Strava Accelerates Its Path to Profit

Popular fitness-tracking app launches paid subscriptions

During the ongoing health crisis, several companies in the tech landscape have noted a rise in demand for health- and fitness-tracking products. Garmin, one of the most well-known makers of running watches, noted in its latest financial results that it had seen strong demand for its wearables, in addition to its line of Tacx “turbo trainers”, which allow users to turn a bicycle into a static trainer. This is something I’ve noticed in my personal life too, as I’ve received many requests from friends and family asking about what sort of running watch I’d recommend to people who are new to the sport.

Alongside the demand for sports-tracking equipment, the world of sports tracking and social networking has also boomed. This is particularly true for Strava, which bills itself as the number-one social network for athletes. The app allows users to record sports activity such as running and cycling, upload GPS data from devices like smartwatches, and then share this with friends, along with other information and photos. In February 2020, Strava’s user total climbed above 50 million, and it’s reported that 1 million new users join the service each month.

This figure may well have grown during lockdown, with one consequence of the restrictions appearing to be a stronger appreciation for time spent outdoors. A couple of weeks ago, this idea was strengthened by operator EE, which shared statistics showing that Strava data usage on its network had more than tripled from before lockdown started in the UK.

However, it hasn’t all been plain sailing for the social network. Strava has always offered a free version and a paid subscription for more-dedicated athletes, although it often appeared to struggle to encourage users to make the jump to its paid membership. As a result, it recently made a radical decision to move some of the most popular features in its free version behind a paywall, such as leader boards, which let users measure their performance against those of their friends, through user-created segments. This has resulted in a greatly reduced free offering.

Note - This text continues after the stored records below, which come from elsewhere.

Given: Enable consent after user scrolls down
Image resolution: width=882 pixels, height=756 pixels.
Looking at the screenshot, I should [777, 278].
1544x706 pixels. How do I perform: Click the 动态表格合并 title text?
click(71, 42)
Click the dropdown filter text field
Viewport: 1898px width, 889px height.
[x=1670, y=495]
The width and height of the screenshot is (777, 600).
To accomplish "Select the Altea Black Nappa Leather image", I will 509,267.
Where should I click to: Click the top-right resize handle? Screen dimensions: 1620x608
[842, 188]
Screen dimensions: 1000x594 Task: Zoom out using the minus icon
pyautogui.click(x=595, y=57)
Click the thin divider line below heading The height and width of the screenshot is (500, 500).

The move received a mixed reaction from the athletic community. Some people feel that the changes take away the core appeal of Strava, and that it’s an ill-judged move to use a stick instead of a carrot to encourage subscriptions. Others argue that the subscription price of $5 or £4 a month isn’t too much to ask for such a popular app that generally offers a very good user experience. Many of these people have also commented that Strava has been giving away too much in the free version for some time, and that its decision to add a paywall to many features has been a long time coming.

So far, I haven’t noticed a massive drop in use among my network of runners, suggesting Strava remains the platform of choice for people to share their activities. I can also appreciate Strava’s thinking. I write this as someone who runs and cycles a lot, and uploads all the data to Strava. But I’d never felt the need to pay. Given the amount I regularly spend on coffee stops during cycles, £4 a month seems reasonable for a service I use almost daily. More-casual users can still record and share their activities and enjoy social interactions in the app, meaning its core value remains.

The timing of the decision is arguably the most interesting aspect. During the lockdown, many in the athletic community have been creating virtual challenges using Strava leader boards. For example, some of my running friends have been competing on a segment around Richmond Park in the UK, vying for the top spot. Taking this feature away from the free service at a time when its value has arguably never been greater is an incredibly bold decision, but clearly Strava believes that it’s the right one to pump up its revenue. At a time when other paid sports services, such as virtual cycling platform Zwift, are monetizing their services effectively, Strava’s investors may have decided that a failure to change its model would have resulted in the company being left behind.

All things considered, this could be a lucrative move for Strava in the long run. However, it opens the door for other platforms to try and poach some of its users, especially if they can offer Strava-style leader boards without charge. Personally, I hope that doesn’t happen, as nearly everyone I run or cycle with uses Strava, and a fragmented set of users would weaken the experience. But in a time when the value we place on physical activity seems to be greater than ever, it’s equally important to provide value for money.

Strava will certainly be hoping that its users decide a subscription is worthwhile, but the race for success in this space is certainly a competitive one.